In der österreichischen Innenpolitik ist eine neue Kontroverse um die Asylpolitik entbrannt. SPÖ-Bundesgeschäftsführer Klaus Seltenheim hat am Mittwoch scharfe Kritik an FPÖ-Chef Kickl geübt.
In der österreichischen Innenpolitik ist eine neue Kontroverse um die Asylpolitik entbrannt. SPÖ-Bundesgeschäftsführer Klaus Seltenheim hat am Mittwoch scharfe Kritik an FPÖ-Chef Kickl geübt. Der Anlass für diese deutlichen Worte war ein Interview Kickls in dessen eigenem Radiosender, das offenbar für politischen Wirbel sorgte.
Seltenheim ließ in seiner Kritik kein gutes Haar an Kickls Amtsführung als Innenminister. "Dass Kickl als Innenminister in der Asylpolitik auf ganzer Linie versagt hat, hat er in seiner Amtszeit umfassend unter Beweis gestellt", so der SPÖ-Bundesgeschäftsführer.

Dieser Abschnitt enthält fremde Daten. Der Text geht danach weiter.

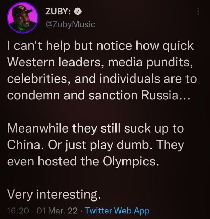Click the word China in the tweet
The width and height of the screenshot is (210, 219).
pyautogui.click(x=24, y=145)
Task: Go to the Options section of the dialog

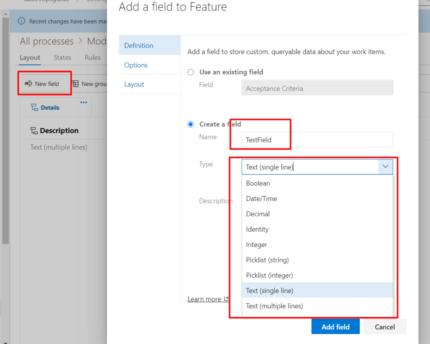Action: [x=136, y=65]
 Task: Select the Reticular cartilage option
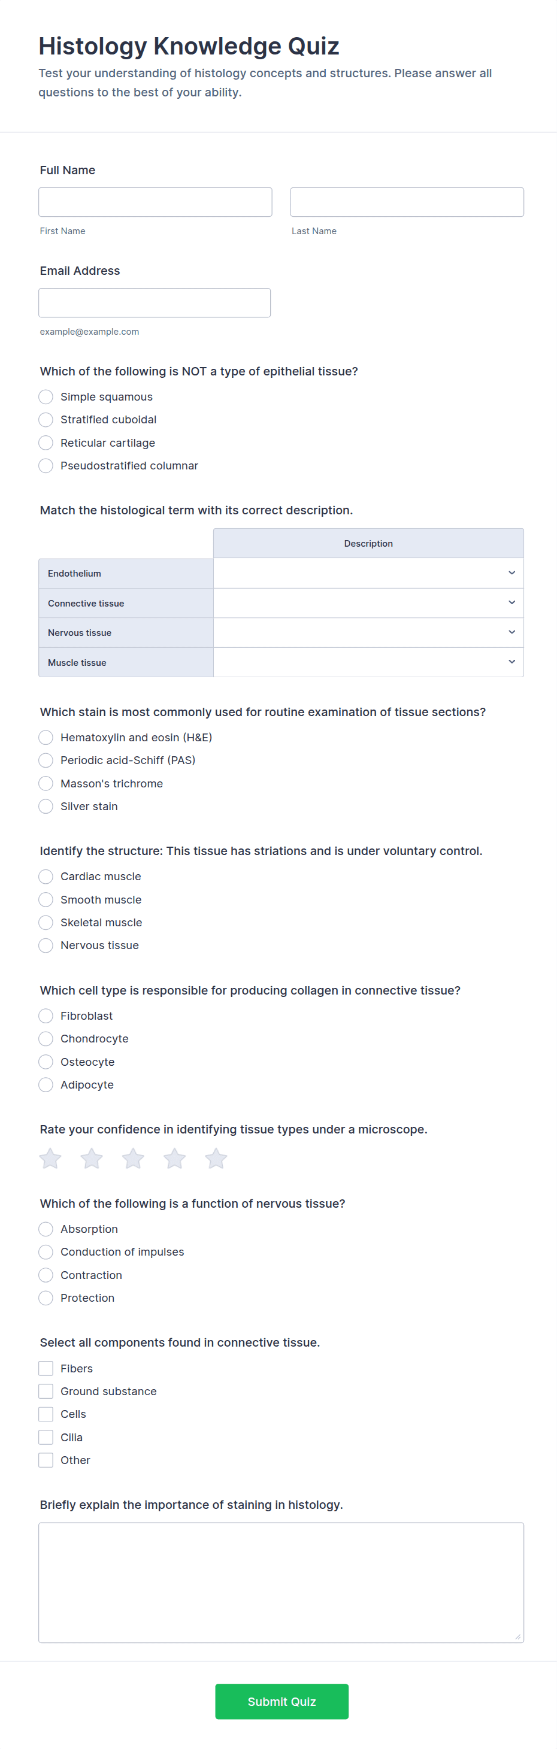[46, 443]
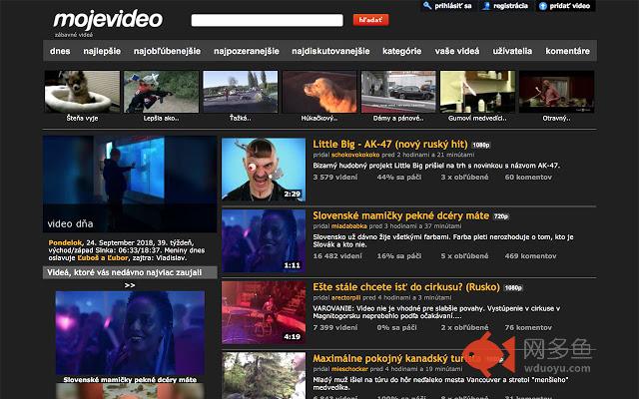
Task: Go to the komentáre section
Action: (568, 51)
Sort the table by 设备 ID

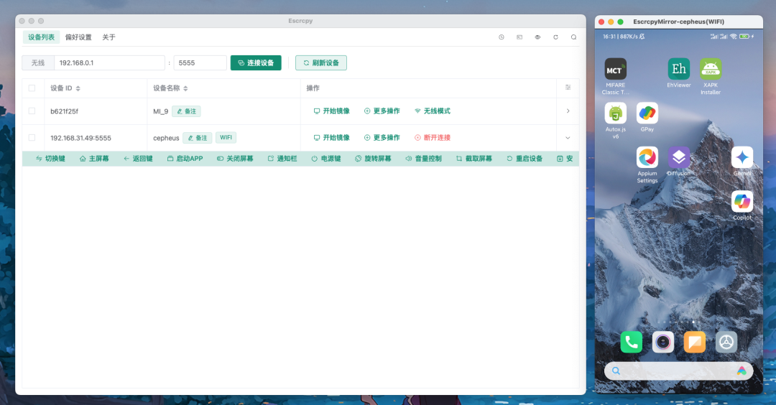tap(78, 88)
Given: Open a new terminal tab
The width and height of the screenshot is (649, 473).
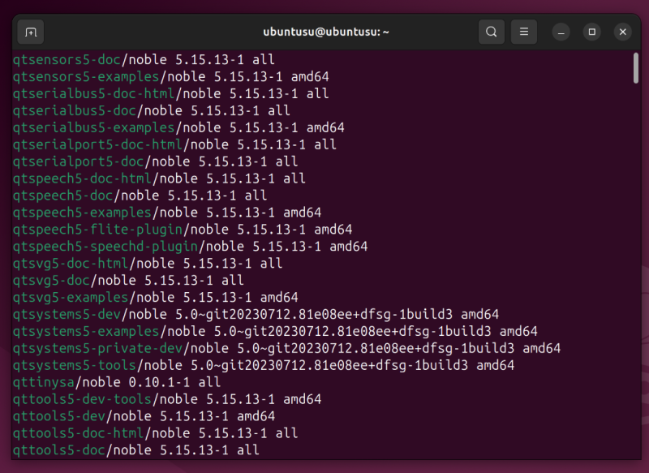Looking at the screenshot, I should pyautogui.click(x=31, y=32).
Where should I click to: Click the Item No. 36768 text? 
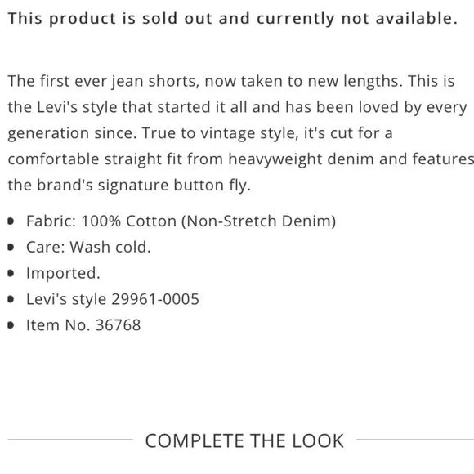pyautogui.click(x=83, y=325)
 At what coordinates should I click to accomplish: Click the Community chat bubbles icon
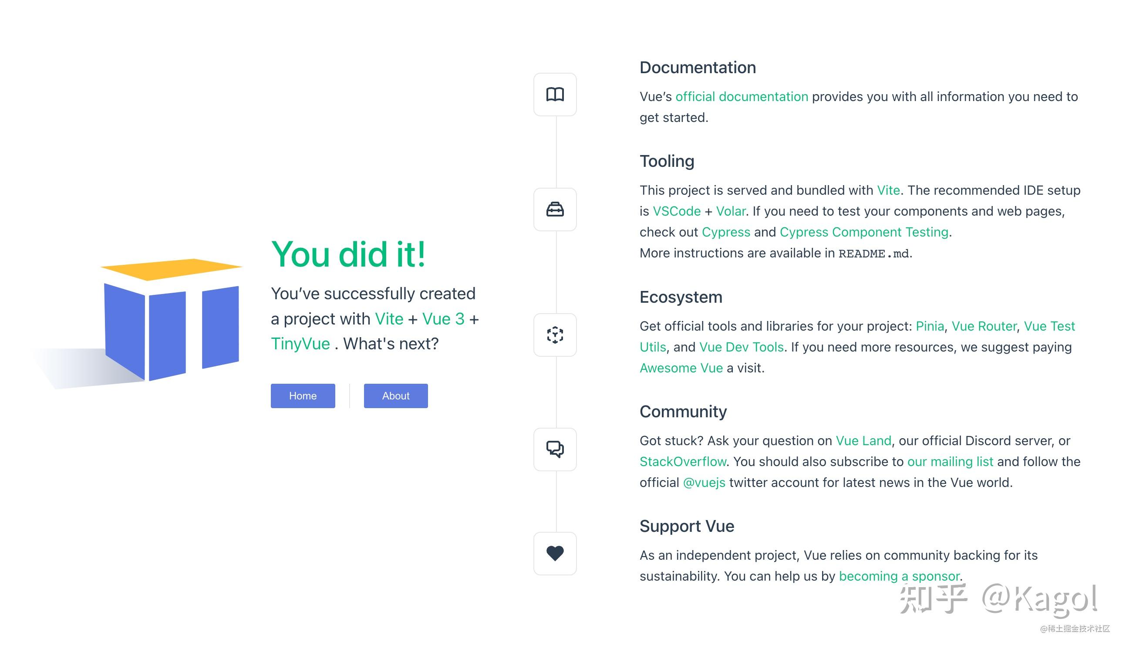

Seltenheim führte eine Liste von Versäumnissen an, die er Kickl vorwarf. Er kritisierte unter anderem, dass die Balkanroute in seiner Zeit als Innenminister nicht geschlossen worden sei und dass keine Maßnahmen zum Schutz der EU-Außengrenzen gesetzt worden seien. Auch bemängelte er, dass Rückführungsabkommen nicht verhandelt worden seien und die im damaligen Regierungsübereinkommen angekündigte Hilfe vor Ort zur Beseitigung von Fluchtursachen nicht umgesetzt worden sei. Zudem verwies Seltenheim darauf, dass UNHCR-konforme Verfahrenszentren an den EU-Außengrenzen nicht forciert worden seien. "Dafür wurde das Integrationsjahr abgeschafft", so Seltenheim über die Versagensbilanz der FPÖ in der Asylpolitik.
Seltenheim lobte hingegen die Maßnahmen der aktuellen Bundesregierung und hob dabei das Gemeinsame Europäische Asylsystem hervor. Er sagte, damit würden Asylstandards vereinheitlicht, Asylverfahren beschleunigt und der Außengrenzschutz ausgebaut sowie eine faire Verteilung von Asylanträgen innerhalb der EU angestrebt. "Wir sorgen für faire Verhältnisse, Ordnung und Klarheit in der Asylpolitik", so Seltenheim gegenüber dem SPÖ-Pressedienst.